*About this exercise:* Going from the line that contains "Task: Click the Количество column header" through the last line of the records, set down each line again exactly, both included, with pictures left out.

*Provided data:*

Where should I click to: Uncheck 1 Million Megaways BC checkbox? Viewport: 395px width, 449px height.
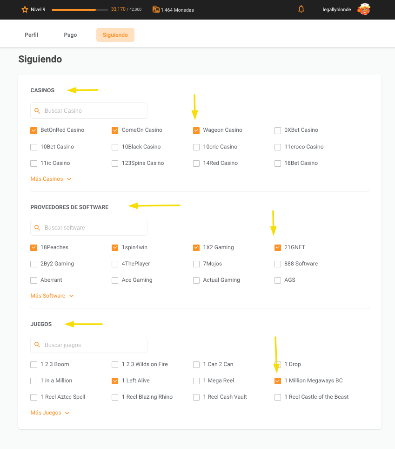click(278, 381)
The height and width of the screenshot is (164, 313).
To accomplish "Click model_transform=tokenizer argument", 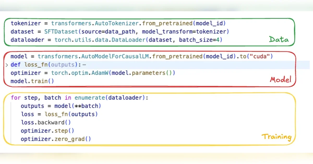I will pos(185,32).
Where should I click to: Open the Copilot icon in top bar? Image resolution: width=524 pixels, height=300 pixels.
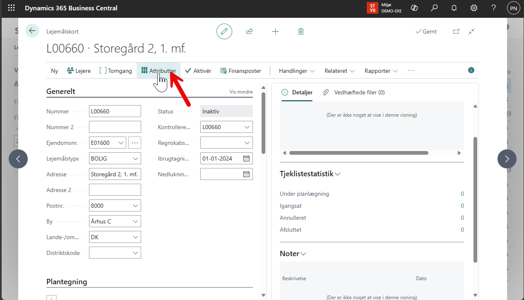(413, 8)
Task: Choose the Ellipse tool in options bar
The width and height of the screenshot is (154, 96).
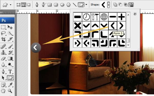Action: [x=62, y=5]
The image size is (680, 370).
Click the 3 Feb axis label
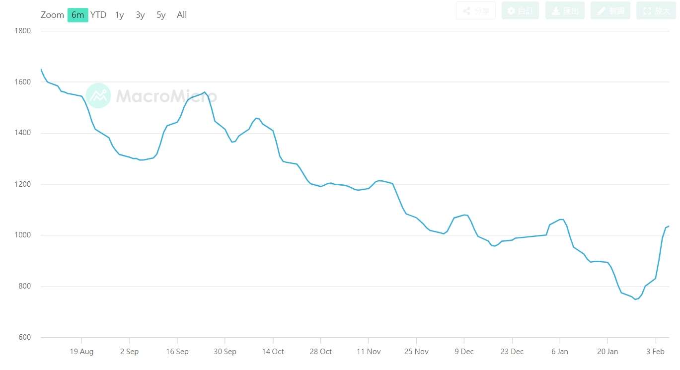tap(656, 352)
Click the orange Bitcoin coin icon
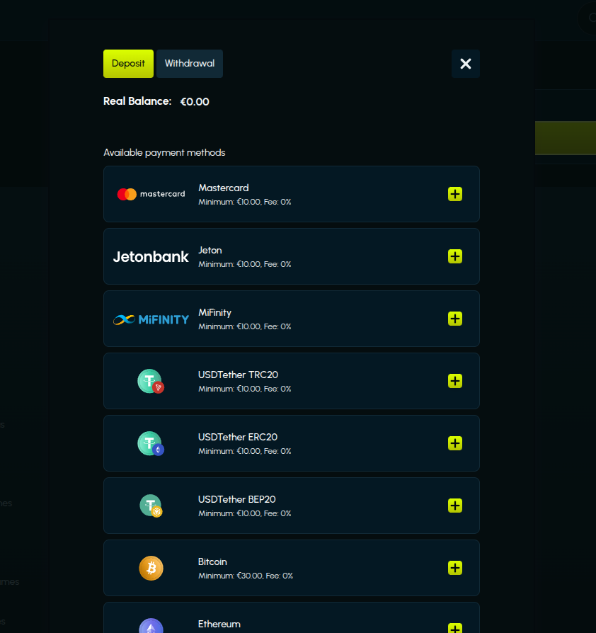 point(151,568)
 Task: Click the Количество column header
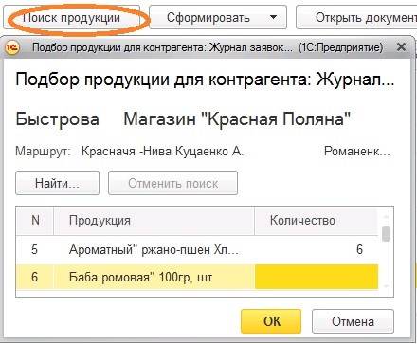pos(317,220)
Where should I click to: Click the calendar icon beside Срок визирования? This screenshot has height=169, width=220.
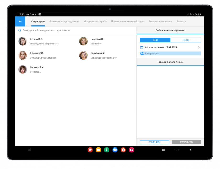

*Finished task:*
 Task: Click the Количество column header
pos(317,220)
Where should I click to: Click the calendar icon beside Срок визирования? This screenshot has height=169, width=220.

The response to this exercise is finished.